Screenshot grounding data
=== Section Start ===
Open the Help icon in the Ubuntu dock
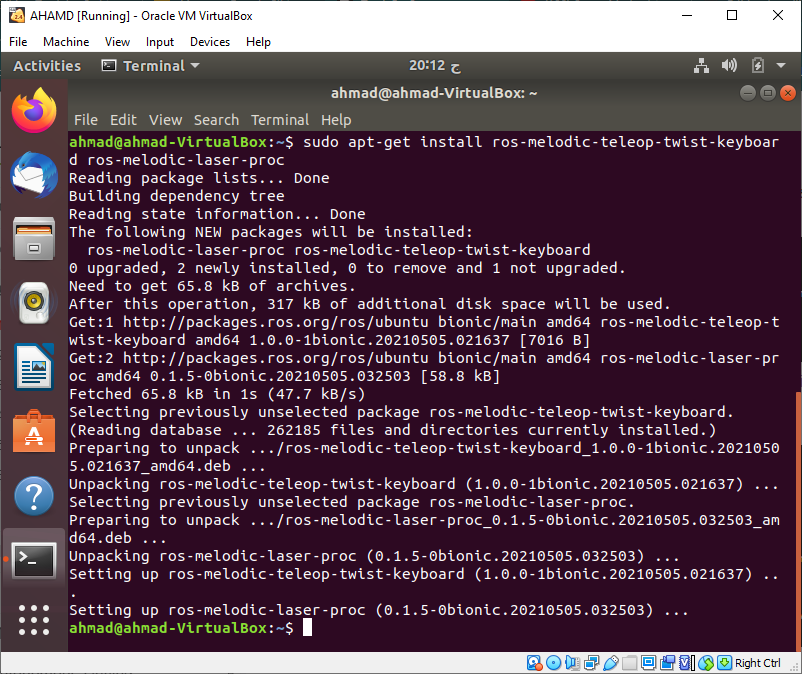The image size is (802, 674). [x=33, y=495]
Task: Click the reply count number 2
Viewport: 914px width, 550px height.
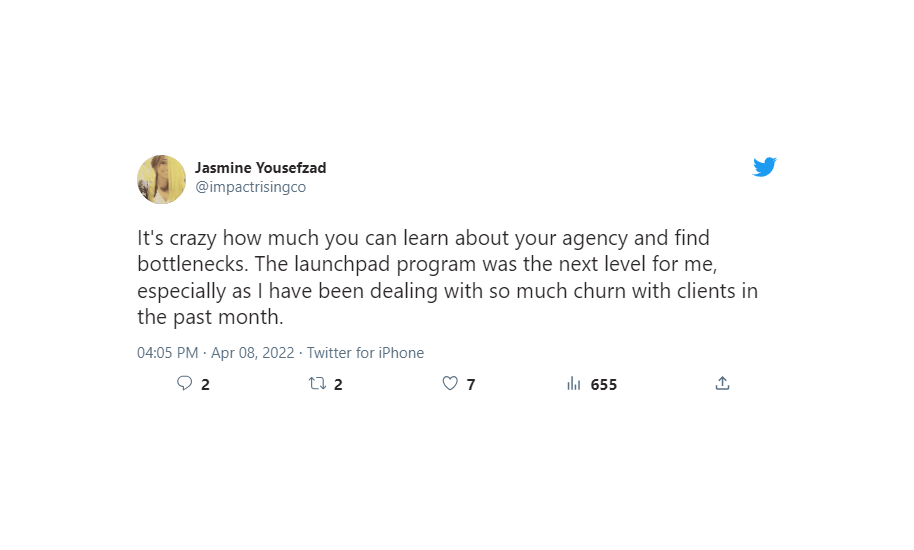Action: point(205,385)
=== Section End ===
The answer is the complete set of records, copied exactly, with pictures omitted.

Open the Help icon in the Ubuntu dock
The image size is (802, 674). [x=33, y=495]
Task: Click the reply count number 2
Viewport: 914px width, 550px height.
Action: point(205,385)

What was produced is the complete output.